Restate the prayer testimony, everything from "At this same" down to "not have earned.", swapping each "mailbox" for "inbox".

DOCUMENT SECTION:
□ □ □ □
Friends, I’m sharing a testimony of answered prayer, which grew and challenged me. Prayer for provision. Prayer for humility. And how, in His goodness, the Lord answered both.
As I am writing, I’m 60 days away from boarding a plane to Ghana, West Africa. With great excitement, I became part of this team to return to a country and people so dear to my heart. As with previous mission trips, I knew much of the initial planning would involve fundraising. I went into this expectant, joyfully remembering the support of trips past, knowing that in order to go, God would have to provide all. I crafted and mailed out my personal support letters, and my prayers began – for His perfect provision, for me, for our team.
At this same time, my prayers began to really focus on humbleness of heart. Daily seeking out the humility and heart of Christ. That He would continue to shape my fleshy-human heart, to a heart bent low, ready for service, reflective of His.
So there I was, praying for provision, praying for humbleness, at once. Answers coming, in a way I did not expect.
Each day after sending out my support letters, I eagerly checked my mailbox. And day after day, my mailbox was empty. Empty. Not a single response back. Not one. Yet here I sit, part of a team that is, as of right now, fully funded! Our small team of 4, exceedingly supported! Provision poured in through others, God so clearly provided! And like His overwhelming grace, it was a gift I could not have earned.
□ □ □ □
SUPPLIED MATERIAL:
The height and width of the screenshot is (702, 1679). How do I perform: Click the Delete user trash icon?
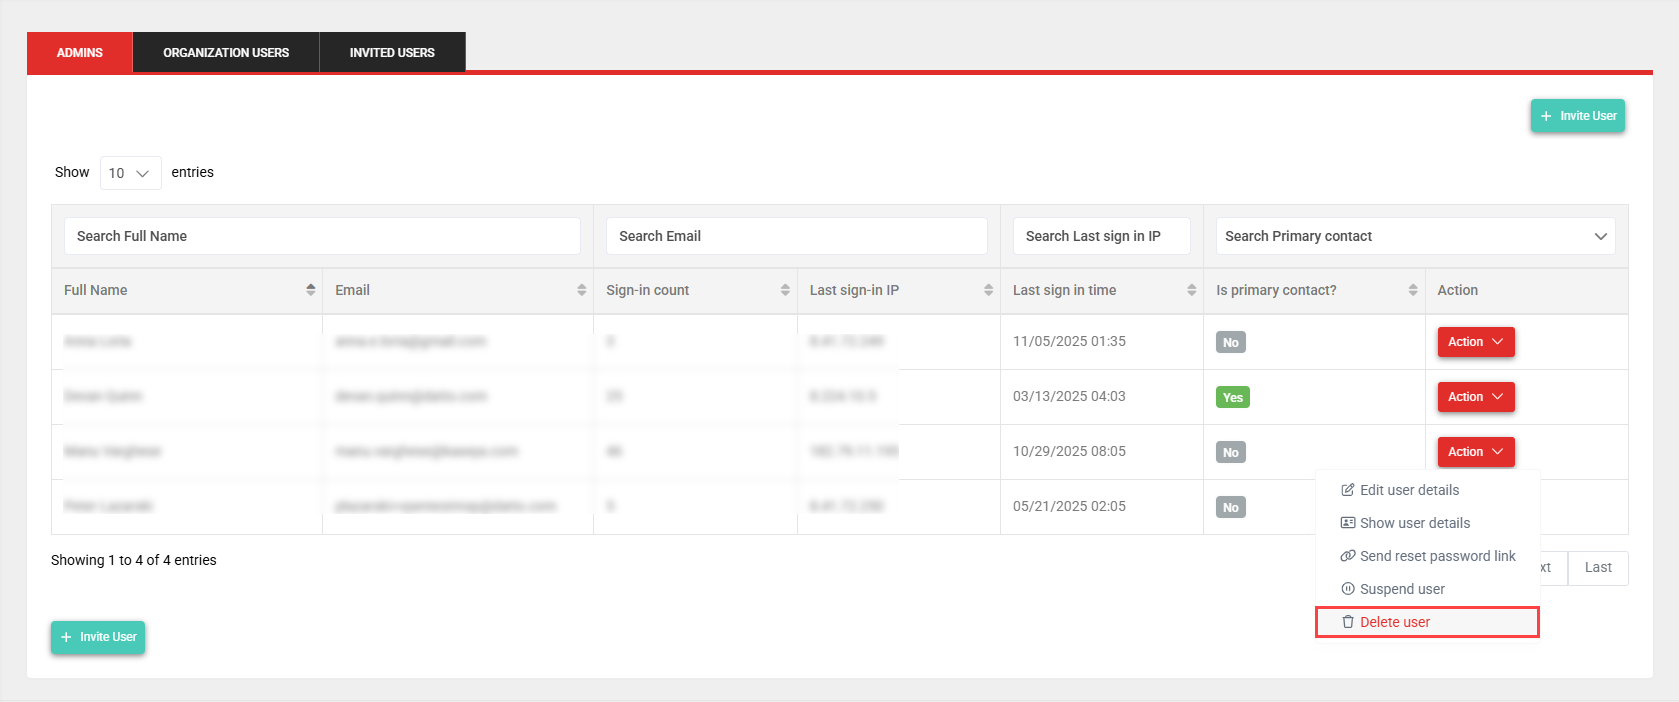pos(1348,622)
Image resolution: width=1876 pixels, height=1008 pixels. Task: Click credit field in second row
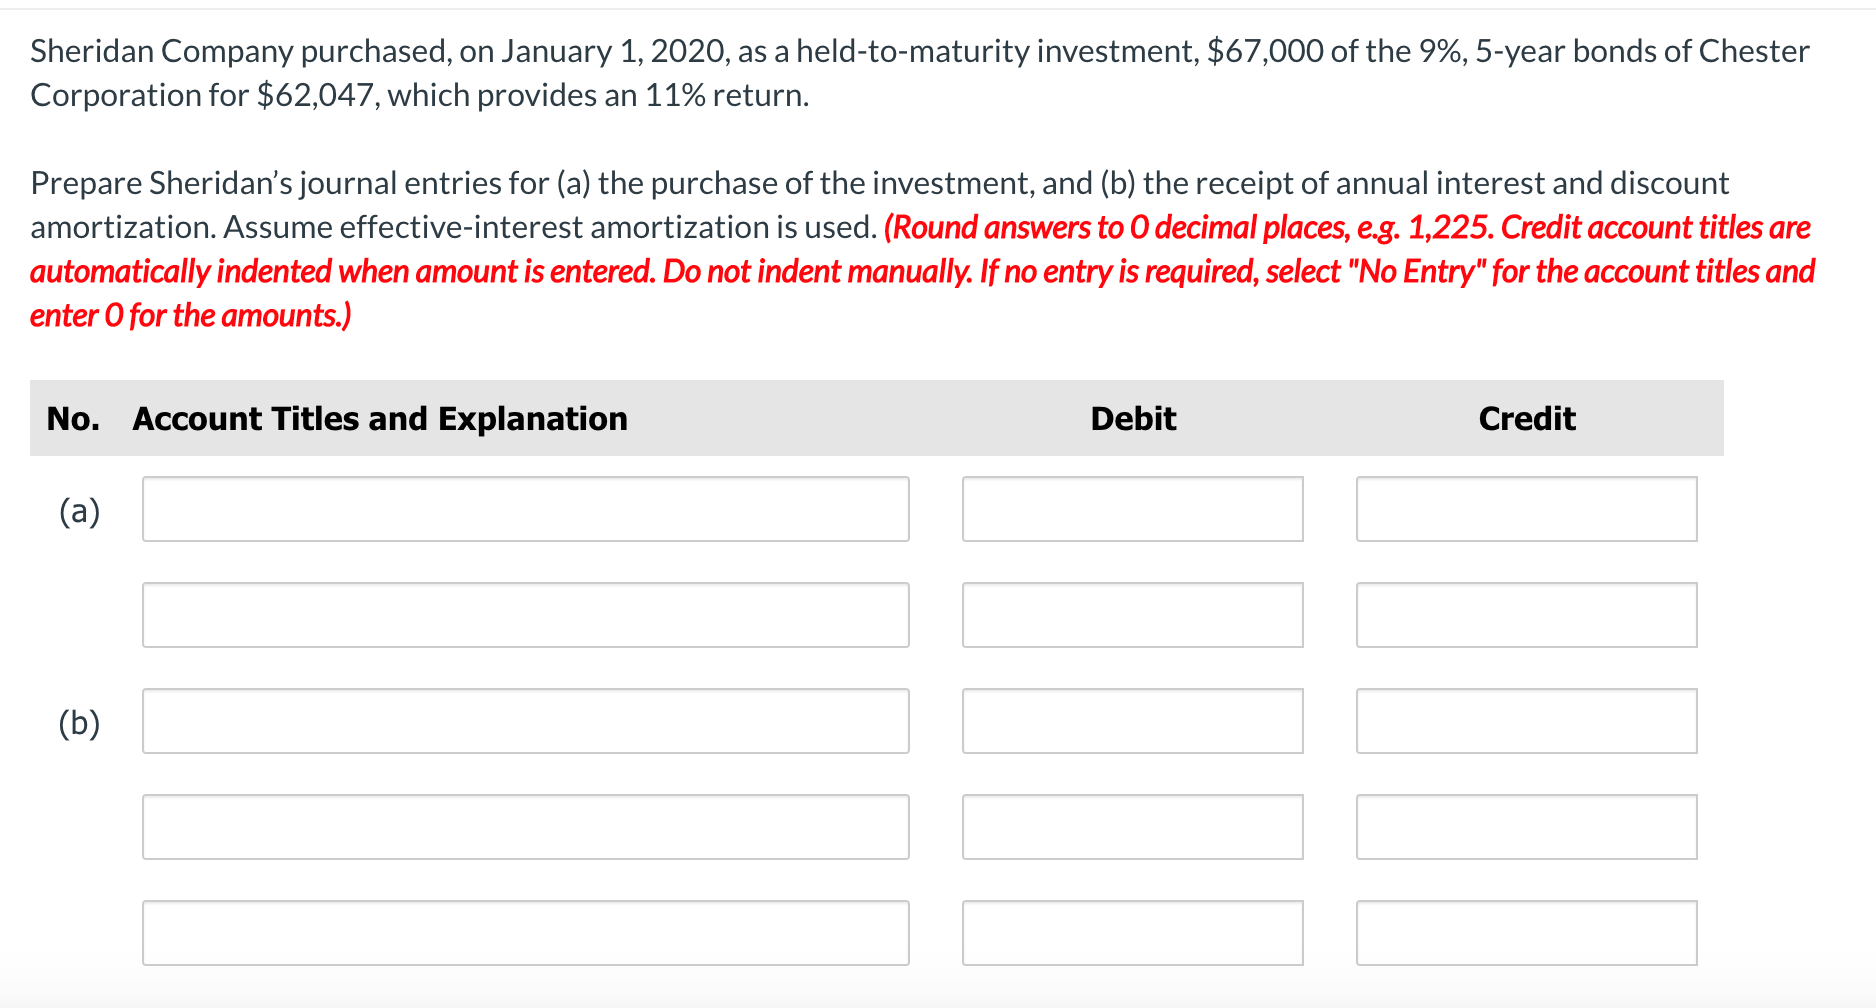point(1526,615)

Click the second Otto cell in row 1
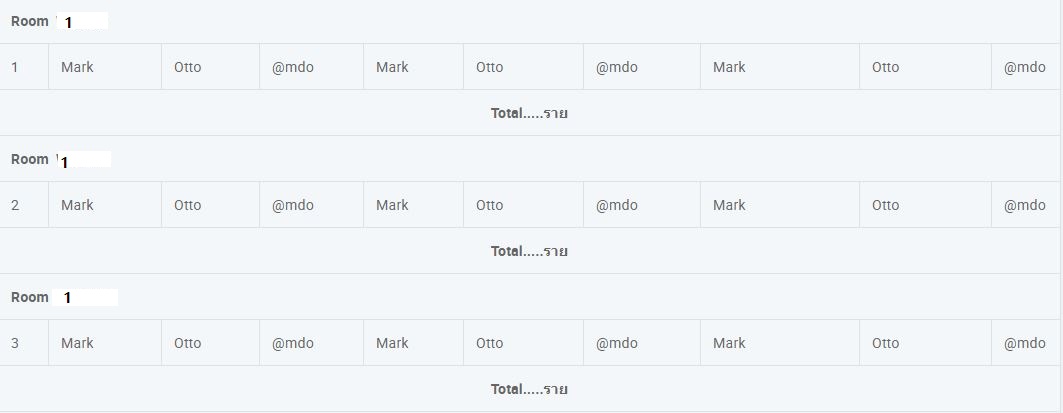[x=523, y=67]
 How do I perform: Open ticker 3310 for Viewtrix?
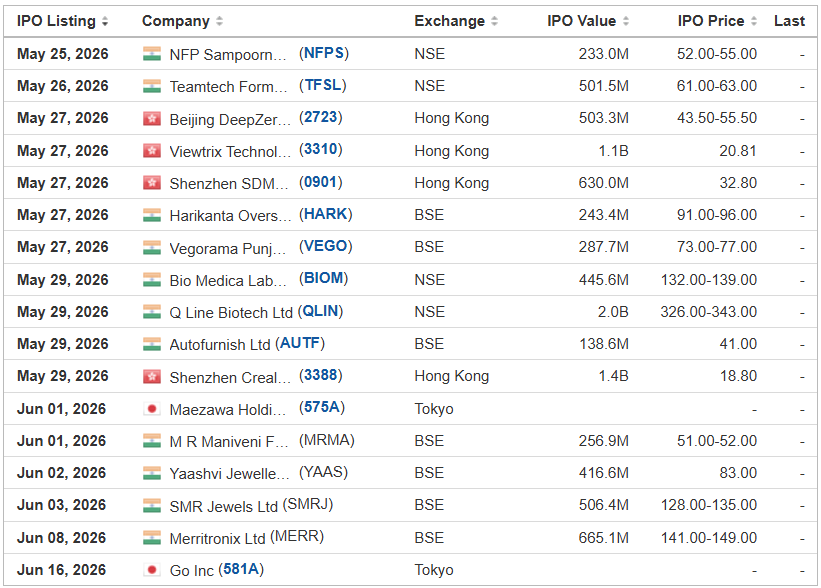320,150
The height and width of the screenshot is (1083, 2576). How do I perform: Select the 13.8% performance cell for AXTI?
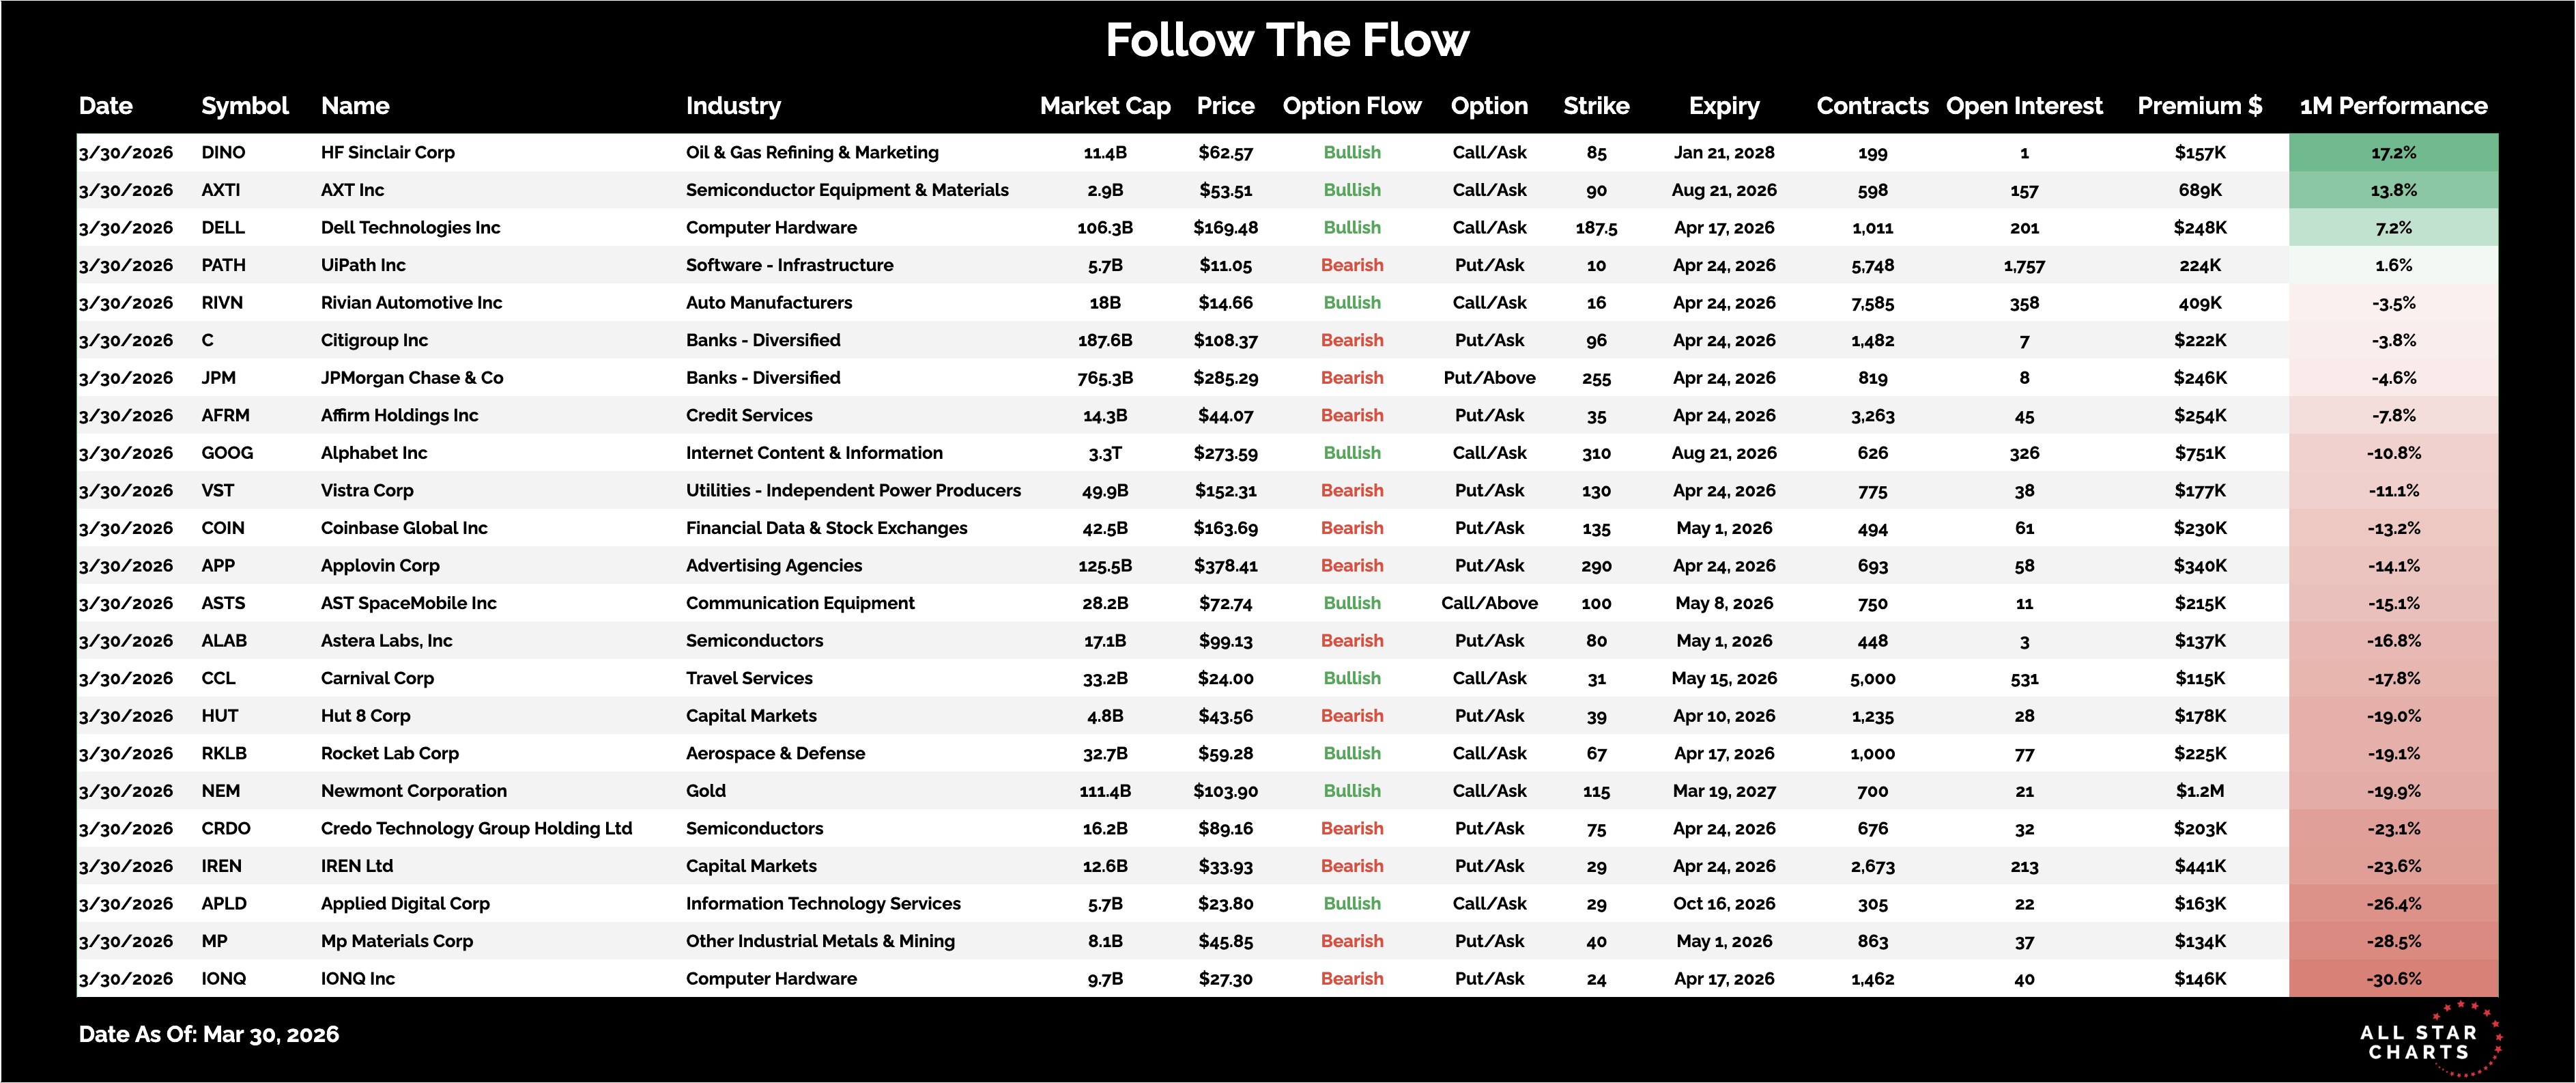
□ □ □ □
REPLY TO THE EXERCISE:
At this same time, my prayers began to really focus on humbleness of heart. Daily seeking out the humility and heart of Christ. That He would continue to shape my fleshy-human heart, to a heart bent low, ready for service, reflective of His.
So there I was, praying for provision, praying for humbleness, at once. Answers coming, in a way I did not expect.
Each day after sending out my support letters, I eagerly checked my inbox. And day after day, my inbox was empty. Empty. Not a single response back. Not one. Yet here I sit, part of a team that is, as of right now, fully funded! Our small team of 4, exceedingly supported! Provision poured in through others, God so clearly provided! And like His overwhelming grace, it was a gift I could not have earned.